Comme l’ont démontré les débats qui ont eu lieu hier ou aujourd’hui, il est toutefois illusoire d’opposer intelligence humaine et intelligence artificielle.
En effet, la rupture numérique est un fait inéluctable. Pour un décideur public, ne pas recourir aux algorithmes et aux nouveaux outils numériques, relèverait de la même démarche que celle des luddites au début du XIX° siècle qui avaient voulu s’opposer à la première révolution industrielle en détruisant les nouvelles machines.
A l’opposé, toutefois, il est difficilement envisageable et il n’est surtout pas souhaitable de substituer l’intelligence artificielle à l’intelligence humaine, même s’il existe un risque réel de « dictature invisible du numérique » ((Marc Dugain, Christophe Labbé, L’homme Nu, la dictature invisible du numérique, Pocket 2017.)) lié à l’asymétrie de l’information, comme cela a été exposé par FRANCOIS PELLEGRINI. C’est ce qu’on appelle aussi parfois en sciences politiques le « techno-fascisme » ((Sur ce point V. Notamment R. Gori, L’individu ingouvernable, LLL 2015.)).
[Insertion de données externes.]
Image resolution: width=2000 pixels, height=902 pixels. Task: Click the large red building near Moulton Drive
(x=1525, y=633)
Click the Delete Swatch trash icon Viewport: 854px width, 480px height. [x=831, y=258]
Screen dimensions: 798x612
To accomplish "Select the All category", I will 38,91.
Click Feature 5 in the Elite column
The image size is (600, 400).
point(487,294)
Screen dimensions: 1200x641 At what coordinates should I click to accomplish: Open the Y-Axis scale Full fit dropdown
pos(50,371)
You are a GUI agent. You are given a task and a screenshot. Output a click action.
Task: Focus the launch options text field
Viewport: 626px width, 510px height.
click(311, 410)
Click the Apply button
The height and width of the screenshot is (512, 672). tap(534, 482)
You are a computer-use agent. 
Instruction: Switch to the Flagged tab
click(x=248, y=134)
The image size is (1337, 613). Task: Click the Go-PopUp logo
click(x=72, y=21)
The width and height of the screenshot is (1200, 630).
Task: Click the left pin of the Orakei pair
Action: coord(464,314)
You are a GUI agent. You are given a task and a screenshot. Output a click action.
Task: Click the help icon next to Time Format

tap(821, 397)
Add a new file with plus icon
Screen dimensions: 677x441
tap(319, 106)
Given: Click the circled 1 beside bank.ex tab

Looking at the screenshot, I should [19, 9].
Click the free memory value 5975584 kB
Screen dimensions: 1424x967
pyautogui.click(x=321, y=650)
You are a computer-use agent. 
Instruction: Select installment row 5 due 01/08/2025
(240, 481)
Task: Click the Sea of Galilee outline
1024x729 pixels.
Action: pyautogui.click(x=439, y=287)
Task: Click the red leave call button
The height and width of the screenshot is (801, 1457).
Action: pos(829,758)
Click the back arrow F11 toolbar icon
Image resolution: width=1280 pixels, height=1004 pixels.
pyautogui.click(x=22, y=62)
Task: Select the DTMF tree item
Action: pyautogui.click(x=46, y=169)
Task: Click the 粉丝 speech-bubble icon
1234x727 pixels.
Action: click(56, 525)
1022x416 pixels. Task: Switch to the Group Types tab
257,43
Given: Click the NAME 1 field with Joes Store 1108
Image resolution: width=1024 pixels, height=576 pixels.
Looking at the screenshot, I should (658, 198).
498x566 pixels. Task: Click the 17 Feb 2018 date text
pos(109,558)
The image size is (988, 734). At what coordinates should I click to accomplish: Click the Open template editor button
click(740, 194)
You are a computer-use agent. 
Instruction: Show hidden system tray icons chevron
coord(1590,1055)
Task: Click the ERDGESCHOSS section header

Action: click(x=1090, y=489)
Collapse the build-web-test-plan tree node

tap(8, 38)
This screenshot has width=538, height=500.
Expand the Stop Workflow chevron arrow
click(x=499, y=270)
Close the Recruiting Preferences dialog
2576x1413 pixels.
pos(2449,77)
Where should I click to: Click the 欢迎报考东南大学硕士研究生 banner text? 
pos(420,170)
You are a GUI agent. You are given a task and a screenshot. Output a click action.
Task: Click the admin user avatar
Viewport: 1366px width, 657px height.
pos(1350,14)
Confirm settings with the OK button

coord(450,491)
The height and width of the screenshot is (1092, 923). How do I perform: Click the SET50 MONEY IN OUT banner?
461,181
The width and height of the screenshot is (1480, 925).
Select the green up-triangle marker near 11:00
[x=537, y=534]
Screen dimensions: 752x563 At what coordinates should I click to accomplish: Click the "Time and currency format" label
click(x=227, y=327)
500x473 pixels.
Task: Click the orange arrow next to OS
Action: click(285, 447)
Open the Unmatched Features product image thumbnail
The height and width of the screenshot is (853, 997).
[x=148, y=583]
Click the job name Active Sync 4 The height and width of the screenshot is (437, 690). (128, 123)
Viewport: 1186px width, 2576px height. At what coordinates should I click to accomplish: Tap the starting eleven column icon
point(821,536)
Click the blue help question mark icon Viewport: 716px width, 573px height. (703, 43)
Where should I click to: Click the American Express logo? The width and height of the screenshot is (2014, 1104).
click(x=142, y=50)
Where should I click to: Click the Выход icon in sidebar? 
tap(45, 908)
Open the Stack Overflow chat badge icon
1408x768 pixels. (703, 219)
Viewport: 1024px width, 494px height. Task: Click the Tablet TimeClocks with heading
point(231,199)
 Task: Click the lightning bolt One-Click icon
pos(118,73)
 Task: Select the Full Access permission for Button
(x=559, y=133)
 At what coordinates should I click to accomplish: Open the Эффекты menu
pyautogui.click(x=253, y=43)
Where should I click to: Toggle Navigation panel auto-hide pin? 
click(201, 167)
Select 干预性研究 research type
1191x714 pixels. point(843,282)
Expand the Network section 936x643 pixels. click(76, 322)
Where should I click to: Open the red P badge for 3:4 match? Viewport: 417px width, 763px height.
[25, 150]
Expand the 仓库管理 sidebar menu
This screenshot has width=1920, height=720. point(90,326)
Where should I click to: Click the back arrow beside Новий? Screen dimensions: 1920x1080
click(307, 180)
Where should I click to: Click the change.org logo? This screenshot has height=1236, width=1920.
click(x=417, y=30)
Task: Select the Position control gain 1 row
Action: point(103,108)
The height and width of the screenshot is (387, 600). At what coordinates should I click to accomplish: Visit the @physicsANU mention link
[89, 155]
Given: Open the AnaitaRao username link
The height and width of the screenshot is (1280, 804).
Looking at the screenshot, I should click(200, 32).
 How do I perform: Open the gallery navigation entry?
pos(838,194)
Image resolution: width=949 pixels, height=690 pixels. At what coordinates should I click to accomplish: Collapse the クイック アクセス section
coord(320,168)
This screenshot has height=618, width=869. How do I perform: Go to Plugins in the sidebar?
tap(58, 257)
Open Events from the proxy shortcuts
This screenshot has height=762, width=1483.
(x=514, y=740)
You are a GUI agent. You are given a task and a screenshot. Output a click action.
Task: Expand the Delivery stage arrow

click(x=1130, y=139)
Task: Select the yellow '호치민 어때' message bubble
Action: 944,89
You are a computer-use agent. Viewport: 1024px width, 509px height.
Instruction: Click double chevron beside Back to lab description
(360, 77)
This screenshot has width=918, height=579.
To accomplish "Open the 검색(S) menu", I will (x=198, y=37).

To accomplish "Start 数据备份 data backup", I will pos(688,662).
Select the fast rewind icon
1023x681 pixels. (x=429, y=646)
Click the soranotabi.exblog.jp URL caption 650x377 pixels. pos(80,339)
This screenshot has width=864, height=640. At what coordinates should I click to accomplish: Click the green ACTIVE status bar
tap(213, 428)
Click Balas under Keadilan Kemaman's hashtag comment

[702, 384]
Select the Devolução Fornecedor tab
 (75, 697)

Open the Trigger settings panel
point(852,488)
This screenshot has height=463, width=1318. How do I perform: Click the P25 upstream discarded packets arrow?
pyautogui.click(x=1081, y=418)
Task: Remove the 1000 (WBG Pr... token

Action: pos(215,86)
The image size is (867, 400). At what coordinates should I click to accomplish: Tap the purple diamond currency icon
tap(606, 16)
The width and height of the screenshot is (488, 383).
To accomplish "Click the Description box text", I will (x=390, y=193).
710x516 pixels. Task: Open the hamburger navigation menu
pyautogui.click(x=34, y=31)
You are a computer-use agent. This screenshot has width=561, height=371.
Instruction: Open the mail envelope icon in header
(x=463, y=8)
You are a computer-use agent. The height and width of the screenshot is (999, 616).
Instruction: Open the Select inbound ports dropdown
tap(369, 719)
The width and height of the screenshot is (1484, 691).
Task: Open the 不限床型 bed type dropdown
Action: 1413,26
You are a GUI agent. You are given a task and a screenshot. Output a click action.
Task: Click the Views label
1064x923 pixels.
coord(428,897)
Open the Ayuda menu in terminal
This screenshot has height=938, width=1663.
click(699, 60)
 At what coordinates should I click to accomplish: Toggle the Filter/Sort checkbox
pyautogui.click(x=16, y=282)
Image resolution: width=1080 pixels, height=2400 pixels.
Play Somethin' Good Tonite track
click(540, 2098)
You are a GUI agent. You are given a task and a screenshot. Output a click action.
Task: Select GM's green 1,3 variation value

En revanche, si le thème de la révolte des machines est connu, il s’agit toujours avant tout d’un thème de la littérature et du cinéma de science-fiction. Comme l’a récemment affirmé Yann Le Cun qui est le directeur du laboratoire de recherche en intelligence artificielle de Facebook, il est possible d’affirmer que « les scénarios à la Terminator sont très improbables »11. Alors certes, il existe aujourd’hui ce qu’on appelle le « machine learning », le « deep learning », c’est-à-dire des algorithmes de plus en plus complexes, qui se perfectionnent eux-mêmes et qui ont l’ambition de reproduire les modes de fonctionnement de l’intelligence humaine par la création de réseaux de neurones artificiels. Cependant, l’intelligence artificielle n’est pas capable, en l’état actuel de la science, de se substituer à l’intelligence humaine. La question pourra toutefois se poser à moyen ou à long terme et elle rendra encore plus complexe la problématique de la place de l’humain du point de vue de la maîtrise et de la connaissance de l’algorithme, mais également dans le cadre du processus décisionnel. Mais comme cela a été dit par plusieurs intervenants, sur un plan matériel, les ordinateurs ne sont pas encore suffisamment puissants pour se substituer à l’intelligence humaine. Surtout, d’un point de vue plus théorique, les humains apprennent par interaction, ce que ne savent pas faire les machines et comme l’affirme Yann Le Cun « tant qu’on n’y arrivera pas, on n’aura pas de machines vraiment intelligentes »12
L’algorithme, répétons-le, comme les machines qu’il alimente, et les programmes qui l’exploitent, est une création humaine. Autrement dit, à moins de verser dans l’anthropomorphisme, et d’imaginer comme JEAN-BAPTISTE DUCLERCQ « une personne publique artificielle » il n’y a pas de malveillance de l’algorithme pas plus qu’il n’y a de responsabilité de l’algorithme. La responsabilité c’est d’abord celle du concepteur de l’algorithme en tant qu’objet mathématique et celle du concepteur du logiciel qui est – comme l’a rappelé FRANCOIS PELLEGRINI – l’expression formelle du processus algorithmique. C’est surtout celle de l’utilisateur de l’algorithme, c’est-à-dire de celui qui est responsable de son traitement. Comme l’a très bien démontré ANNE BOYER « l’algorithme ne peut pas être plus raciste, injuste, sexiste, qu’une machine ». En revanche, comme l’a exposé MELANIE DULONG DE ROSNAY, selon les choix politiques qui procèdent à son utilisation, l’algorithme peut aboutir à une prise de décision présentant ces caractéristiques néfastes
Du point de vue de la responsabilité juridique au sens large, qu’elle soit administrative, civile ou pénale, des problèmes redoutables ne manquent déjà pas de se poser dans ce domaine comme cela a été évoqué à de nombreuses reprises, par exemple par THIERRY LAMBERT à propos des véhicules automobiles autonomes. Du point de vue de la responsabilité pécuniaire, plus précisément, la question se posera nécessairement de déterminer le régime de responsabilité applicable en cas de dommage lié à l’exécution d’un algorithme. On pourrait envisager ici plusieurs solutions possibles. PHILIPPE COSSALTER a évoqué la difficulté qui consisterait à contraindre l’administré à devoir démontrer une faute. Il faut donc plutôt envisager une responsabilité sans faute de l’administration voire une responsabilité pour faute présumée et il me semble qu’à partir de là trois pistes au moins pourraient être envisagées.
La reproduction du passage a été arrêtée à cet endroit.